Let $U\subset\mathbb{C}$ be open, and let $f\colon U\to \mathbb{C}$ be holomorphic and non-constant. Suppose $f$ also satisfies the following identity: for all $z\in U$ with $z+1,2z\in U,$ we have $$f(2z) = \frac{f(z)+f(z+1)}{2}.$$ The question linked above is basically about proving that such an $f$ cannot be entire, i.e., $U\neq\mathbb{C}.$ In fact, my solution proves a very slightly stronger result, see the following.

Let $D\subset U$ be the closed disc of radius $R$ centred at $0.$ Assume, for a contradiction, that $R\geq2.$ The maximum value of $\lvert f \rvert$ on $D$ must be on the boundary, so is of the form $\lvert f(2w) \rvert$ for some $w$ with $\lvert w \rvert = R.$ Since $R\geq2,$ it follows that $w+1$ is in $D$ also.
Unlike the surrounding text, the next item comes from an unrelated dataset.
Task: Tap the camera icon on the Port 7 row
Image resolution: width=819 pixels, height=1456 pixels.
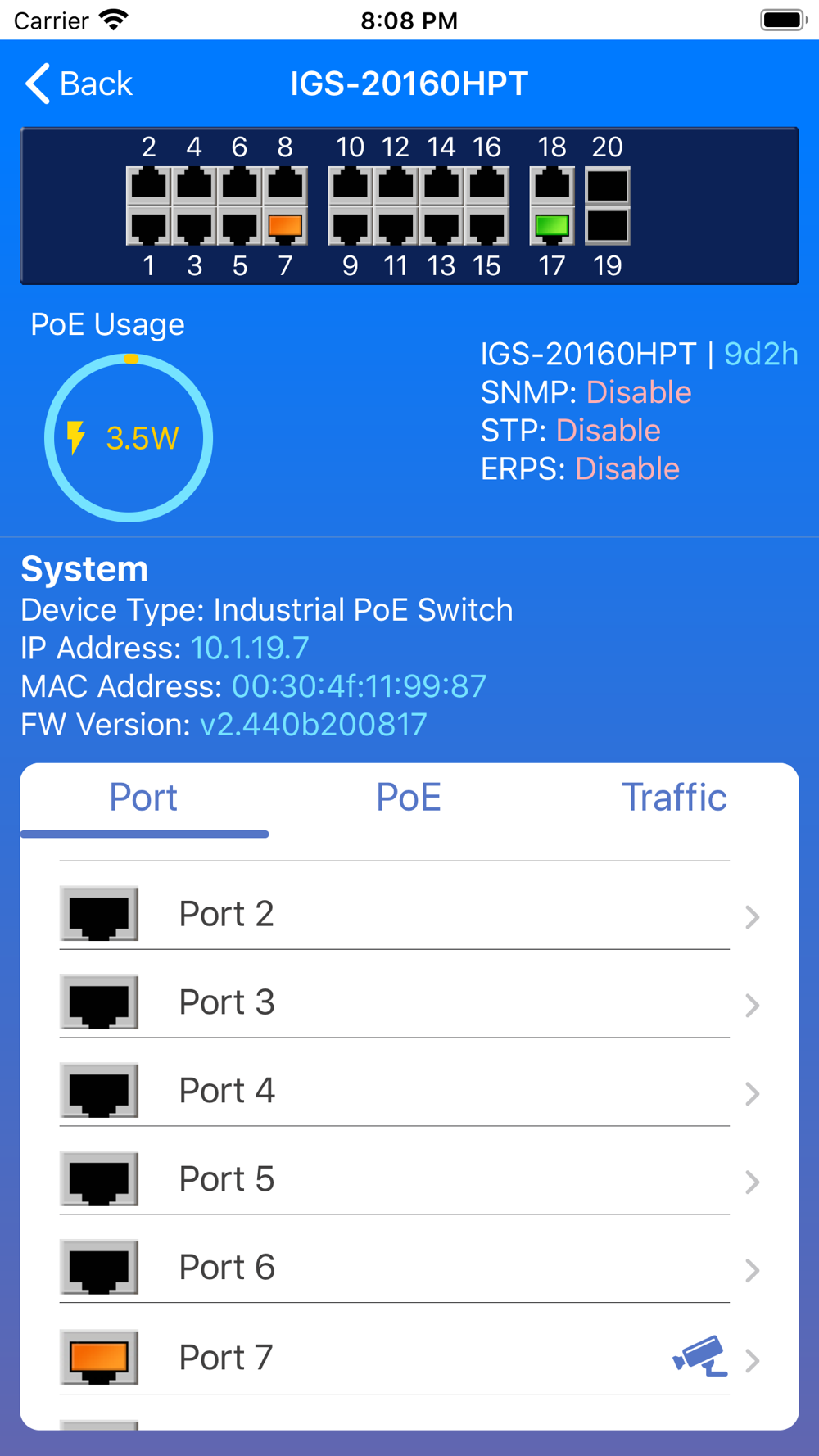Action: [699, 1356]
Therefore $\lvert f(2w) \rvert > \lvert f(w) \rvert$ and $\lvert f(2w) \rvert \geq \lvert f(w+1) \rvert$. By the triangle inequality, $\lvert f(2w) \rvert \leq \frac{\lvert f(w) \rvert + \lvert f(w+1) \rvert}{2} < \lvert f(2w) \rvert,$ a contradiction.

This proves that $\{z:\lvert z \rvert \leq 2\} \not\subset U.$ With regard to the above linked question, it therefore follows that $U\neq\mathbb{C}$, but I'm curious about what else can be said about $U$.

Question. How big can $U$ be?

Let's be specific, for the sake of defining the parameters of an answer.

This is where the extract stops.